## Your objective:
Lines that include "Edit" make up the answer; copy all of them from the data below.

## Stored data:

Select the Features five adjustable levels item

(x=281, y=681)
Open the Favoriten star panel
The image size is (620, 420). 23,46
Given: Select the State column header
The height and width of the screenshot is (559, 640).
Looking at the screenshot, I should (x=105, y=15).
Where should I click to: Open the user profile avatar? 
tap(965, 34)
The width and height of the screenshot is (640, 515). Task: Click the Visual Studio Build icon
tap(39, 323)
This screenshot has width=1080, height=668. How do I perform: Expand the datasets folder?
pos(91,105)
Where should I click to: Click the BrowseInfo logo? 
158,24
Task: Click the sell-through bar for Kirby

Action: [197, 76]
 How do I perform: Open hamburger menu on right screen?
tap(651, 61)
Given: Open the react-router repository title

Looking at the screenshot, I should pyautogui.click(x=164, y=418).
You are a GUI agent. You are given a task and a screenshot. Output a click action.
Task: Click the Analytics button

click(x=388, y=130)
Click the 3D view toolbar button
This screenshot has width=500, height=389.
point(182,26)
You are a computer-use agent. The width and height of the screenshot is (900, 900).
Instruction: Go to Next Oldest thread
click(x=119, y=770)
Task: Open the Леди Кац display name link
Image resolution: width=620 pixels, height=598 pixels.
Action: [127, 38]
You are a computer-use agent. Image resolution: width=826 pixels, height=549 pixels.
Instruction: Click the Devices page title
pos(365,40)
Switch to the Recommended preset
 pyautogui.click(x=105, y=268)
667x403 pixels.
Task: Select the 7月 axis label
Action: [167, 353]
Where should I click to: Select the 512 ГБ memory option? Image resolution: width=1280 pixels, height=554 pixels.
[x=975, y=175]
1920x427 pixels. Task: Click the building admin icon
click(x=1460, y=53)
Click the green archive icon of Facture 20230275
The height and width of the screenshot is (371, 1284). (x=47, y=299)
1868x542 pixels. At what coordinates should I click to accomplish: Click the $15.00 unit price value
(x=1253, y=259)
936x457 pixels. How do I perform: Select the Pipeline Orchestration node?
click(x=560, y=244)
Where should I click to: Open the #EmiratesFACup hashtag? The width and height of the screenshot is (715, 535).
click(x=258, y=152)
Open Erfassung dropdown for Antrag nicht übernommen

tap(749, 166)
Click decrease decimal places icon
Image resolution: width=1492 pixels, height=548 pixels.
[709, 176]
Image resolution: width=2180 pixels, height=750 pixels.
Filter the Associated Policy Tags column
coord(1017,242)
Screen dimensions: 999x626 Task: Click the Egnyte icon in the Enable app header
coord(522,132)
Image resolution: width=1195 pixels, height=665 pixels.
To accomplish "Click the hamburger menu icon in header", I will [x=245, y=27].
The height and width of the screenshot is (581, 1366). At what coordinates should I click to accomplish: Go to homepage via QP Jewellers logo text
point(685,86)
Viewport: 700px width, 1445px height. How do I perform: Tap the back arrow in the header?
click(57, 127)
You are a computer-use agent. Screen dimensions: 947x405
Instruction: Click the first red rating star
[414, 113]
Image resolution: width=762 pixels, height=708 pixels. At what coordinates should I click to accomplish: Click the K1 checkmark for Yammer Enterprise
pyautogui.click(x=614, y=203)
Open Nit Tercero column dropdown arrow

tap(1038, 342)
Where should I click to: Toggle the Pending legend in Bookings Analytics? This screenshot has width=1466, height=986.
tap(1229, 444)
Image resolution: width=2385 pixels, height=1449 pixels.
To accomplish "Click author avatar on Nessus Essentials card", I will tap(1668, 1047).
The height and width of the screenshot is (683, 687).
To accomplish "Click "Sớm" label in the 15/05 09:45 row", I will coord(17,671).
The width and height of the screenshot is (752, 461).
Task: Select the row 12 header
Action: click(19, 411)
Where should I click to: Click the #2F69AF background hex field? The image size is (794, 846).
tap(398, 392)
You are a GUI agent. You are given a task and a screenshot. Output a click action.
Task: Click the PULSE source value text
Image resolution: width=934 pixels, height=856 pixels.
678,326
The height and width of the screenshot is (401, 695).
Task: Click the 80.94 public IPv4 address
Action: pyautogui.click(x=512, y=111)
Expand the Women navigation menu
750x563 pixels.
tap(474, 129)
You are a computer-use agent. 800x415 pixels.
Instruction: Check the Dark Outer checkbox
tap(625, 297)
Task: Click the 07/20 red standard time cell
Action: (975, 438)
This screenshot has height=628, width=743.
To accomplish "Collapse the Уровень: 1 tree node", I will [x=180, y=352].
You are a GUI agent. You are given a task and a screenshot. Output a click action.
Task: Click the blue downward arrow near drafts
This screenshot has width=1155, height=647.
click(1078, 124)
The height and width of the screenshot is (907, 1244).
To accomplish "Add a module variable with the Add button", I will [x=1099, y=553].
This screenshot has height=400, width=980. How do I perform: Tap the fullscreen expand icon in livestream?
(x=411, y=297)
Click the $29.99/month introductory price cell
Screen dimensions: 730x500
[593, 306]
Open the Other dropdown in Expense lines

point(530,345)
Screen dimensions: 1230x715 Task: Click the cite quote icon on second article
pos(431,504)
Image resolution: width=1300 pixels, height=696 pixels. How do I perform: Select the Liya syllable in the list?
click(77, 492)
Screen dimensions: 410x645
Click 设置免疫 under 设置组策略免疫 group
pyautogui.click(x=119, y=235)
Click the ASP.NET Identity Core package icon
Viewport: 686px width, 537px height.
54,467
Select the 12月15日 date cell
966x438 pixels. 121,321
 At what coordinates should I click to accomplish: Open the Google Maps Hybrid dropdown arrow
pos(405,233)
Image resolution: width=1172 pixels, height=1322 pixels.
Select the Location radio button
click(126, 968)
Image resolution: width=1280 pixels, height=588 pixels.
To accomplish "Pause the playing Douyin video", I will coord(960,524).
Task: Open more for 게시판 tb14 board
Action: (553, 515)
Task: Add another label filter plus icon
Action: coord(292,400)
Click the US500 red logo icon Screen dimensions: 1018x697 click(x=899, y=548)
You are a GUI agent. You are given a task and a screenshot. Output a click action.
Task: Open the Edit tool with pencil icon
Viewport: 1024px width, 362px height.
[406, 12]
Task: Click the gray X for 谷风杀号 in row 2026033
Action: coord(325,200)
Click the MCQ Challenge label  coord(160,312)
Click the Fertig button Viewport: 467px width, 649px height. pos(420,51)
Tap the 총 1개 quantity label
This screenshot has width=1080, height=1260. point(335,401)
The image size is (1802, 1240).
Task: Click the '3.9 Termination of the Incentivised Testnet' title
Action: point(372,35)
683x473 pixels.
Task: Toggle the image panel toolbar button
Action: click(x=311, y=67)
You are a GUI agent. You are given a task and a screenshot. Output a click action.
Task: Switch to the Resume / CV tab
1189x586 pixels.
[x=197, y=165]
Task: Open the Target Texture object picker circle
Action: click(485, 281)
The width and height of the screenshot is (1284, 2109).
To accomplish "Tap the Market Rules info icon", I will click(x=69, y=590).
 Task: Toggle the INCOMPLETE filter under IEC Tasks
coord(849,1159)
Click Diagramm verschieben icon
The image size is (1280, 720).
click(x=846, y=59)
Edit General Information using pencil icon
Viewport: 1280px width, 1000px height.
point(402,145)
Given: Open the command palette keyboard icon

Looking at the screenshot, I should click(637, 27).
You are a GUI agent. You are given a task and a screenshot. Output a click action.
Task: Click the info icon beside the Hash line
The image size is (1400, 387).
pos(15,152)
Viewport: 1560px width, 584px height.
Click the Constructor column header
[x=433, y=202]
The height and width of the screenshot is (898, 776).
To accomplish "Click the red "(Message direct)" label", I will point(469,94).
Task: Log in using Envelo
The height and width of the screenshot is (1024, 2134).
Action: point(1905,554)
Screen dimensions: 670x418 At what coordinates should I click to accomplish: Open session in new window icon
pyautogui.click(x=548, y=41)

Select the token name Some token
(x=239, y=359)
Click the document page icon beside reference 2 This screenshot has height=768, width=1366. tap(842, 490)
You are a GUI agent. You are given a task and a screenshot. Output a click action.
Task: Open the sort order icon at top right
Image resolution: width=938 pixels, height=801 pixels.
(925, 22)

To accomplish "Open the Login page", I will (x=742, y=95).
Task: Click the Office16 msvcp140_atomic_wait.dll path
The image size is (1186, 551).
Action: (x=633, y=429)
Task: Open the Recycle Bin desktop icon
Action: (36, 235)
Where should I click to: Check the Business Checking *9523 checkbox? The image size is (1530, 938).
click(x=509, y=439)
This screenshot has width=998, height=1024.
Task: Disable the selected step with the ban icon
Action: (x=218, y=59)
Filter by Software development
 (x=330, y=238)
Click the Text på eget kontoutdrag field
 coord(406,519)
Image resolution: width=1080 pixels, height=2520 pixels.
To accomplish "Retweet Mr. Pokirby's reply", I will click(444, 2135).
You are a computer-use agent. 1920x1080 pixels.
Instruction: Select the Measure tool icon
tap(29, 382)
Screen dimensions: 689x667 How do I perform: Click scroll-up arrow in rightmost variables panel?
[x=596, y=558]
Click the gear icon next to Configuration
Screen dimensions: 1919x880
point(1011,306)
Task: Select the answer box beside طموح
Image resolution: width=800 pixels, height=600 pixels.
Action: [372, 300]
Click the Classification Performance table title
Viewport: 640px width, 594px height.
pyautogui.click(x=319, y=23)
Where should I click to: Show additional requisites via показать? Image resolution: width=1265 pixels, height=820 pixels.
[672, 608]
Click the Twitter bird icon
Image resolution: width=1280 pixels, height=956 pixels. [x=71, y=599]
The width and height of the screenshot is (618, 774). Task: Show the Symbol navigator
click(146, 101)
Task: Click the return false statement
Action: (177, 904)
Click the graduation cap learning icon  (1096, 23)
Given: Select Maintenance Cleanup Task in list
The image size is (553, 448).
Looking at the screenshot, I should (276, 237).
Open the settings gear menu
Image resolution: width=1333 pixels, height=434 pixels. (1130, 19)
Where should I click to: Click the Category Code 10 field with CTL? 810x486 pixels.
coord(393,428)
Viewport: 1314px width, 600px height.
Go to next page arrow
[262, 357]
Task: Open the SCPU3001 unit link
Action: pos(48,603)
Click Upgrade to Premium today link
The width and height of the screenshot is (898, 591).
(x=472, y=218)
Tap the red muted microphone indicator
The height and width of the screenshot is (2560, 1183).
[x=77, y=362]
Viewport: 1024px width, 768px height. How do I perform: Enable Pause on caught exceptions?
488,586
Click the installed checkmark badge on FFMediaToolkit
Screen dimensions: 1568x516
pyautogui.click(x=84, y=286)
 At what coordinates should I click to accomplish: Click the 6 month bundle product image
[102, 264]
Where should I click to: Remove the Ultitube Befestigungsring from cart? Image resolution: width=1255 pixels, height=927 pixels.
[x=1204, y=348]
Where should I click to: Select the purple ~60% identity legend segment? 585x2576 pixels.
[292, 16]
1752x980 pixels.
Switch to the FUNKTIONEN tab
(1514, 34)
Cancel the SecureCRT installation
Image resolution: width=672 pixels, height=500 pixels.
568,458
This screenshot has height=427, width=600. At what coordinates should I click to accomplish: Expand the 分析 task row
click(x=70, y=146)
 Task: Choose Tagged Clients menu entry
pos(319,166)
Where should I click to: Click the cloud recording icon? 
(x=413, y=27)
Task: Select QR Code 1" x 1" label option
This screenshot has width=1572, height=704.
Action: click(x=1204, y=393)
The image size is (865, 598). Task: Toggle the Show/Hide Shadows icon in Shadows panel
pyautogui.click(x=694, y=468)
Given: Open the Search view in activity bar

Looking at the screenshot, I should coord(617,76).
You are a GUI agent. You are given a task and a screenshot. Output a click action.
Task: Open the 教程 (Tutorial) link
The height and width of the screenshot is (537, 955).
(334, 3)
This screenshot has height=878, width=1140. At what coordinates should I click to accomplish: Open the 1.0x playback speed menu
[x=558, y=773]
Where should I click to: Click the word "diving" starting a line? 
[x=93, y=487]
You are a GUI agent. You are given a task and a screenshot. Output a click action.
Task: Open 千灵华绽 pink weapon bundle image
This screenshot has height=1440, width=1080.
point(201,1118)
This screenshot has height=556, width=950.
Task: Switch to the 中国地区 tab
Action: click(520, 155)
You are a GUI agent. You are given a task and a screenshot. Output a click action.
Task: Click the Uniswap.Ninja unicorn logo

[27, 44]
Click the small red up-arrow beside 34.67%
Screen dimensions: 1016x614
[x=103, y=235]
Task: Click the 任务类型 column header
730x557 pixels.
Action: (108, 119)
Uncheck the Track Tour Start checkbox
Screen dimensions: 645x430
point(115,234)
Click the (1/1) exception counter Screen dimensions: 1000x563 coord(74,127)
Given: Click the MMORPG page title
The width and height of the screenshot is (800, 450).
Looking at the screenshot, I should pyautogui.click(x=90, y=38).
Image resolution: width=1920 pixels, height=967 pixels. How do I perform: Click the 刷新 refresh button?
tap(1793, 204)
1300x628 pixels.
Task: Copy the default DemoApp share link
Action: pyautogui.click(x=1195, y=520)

## Response area:
Task: Open the Edit tool with pencil icon
Edit General Information using pencil icon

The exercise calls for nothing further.